439.1. Une personne ne peut, pendant qu'elle conduit un véhicule routier, faire usage d'un appareil tenu en main muni d'une fonction téléphonique.
Présomption.
Pour l'application du présent article, le conducteur qui tient en main un appareil muni d'une fonction téléphonique est présumé en faire usage.
Exception.
Cette interdiction ne s'applique pas au conducteur d'un véhicule d'urgence dans l'exercice de ses fonctions.
2007, c. 40, a. 58. »
[12] Les éléments essentiels de l'infraction sont :
1) être à la conduite d'un véhicule routier;
2) avoir en main;
3) un appareil muni d'une fonction téléphonique;
4) de faire usage dudit appareil muni d'une fonction téléphonique.

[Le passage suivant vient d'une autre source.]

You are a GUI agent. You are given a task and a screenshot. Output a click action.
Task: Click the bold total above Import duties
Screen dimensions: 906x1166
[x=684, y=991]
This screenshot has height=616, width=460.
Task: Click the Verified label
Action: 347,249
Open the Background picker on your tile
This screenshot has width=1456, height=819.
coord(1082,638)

[13] Il est indéniable que l'appelant était à la conduite de son véhicule lorsqu'il a été intercepté par le policier. Il a également admis qu'il utilisait un téléphone cellulaire dans les instants précédant son interception. Il maintient cependant qu'il n'avait pas en main ce téléphone.
[14] L'intimée plaide que l'intention du législateur est qu'un conducteur ne soit pas distrait dans sa conduite par la manipulation d'un appareil tenu en main muni d'une fonction téléphonique. Elle ajoute que le fait de maintenir en place avec sa main un casque d'écoute va à l'encontre même d'un « système mains libres[3]. »
[15] S'il est exact de dire que l'intention du législateur est de s'assurer qu'un conducteur d'un véhicule routier demeure concentré sur sa conduite et ne soit pas distrait par une conversation téléphonique avec un tiers, il n'est pas allé aussi loin que l'adage « d'avoir les deux mains sur le volant. »
[16] L'article 439.1 du Code de la sécurité routière est de droit nouveau dont l'entrée en vigueur est le 1er avril 2008. L'adoption de ces nouvelles dispositions est le fruit de plusieurs consultations et constitue un compromis entre l'interdiction complète de l'utilisation d'un appareil muni d'une fonction téléphonique et une interdiction partielle.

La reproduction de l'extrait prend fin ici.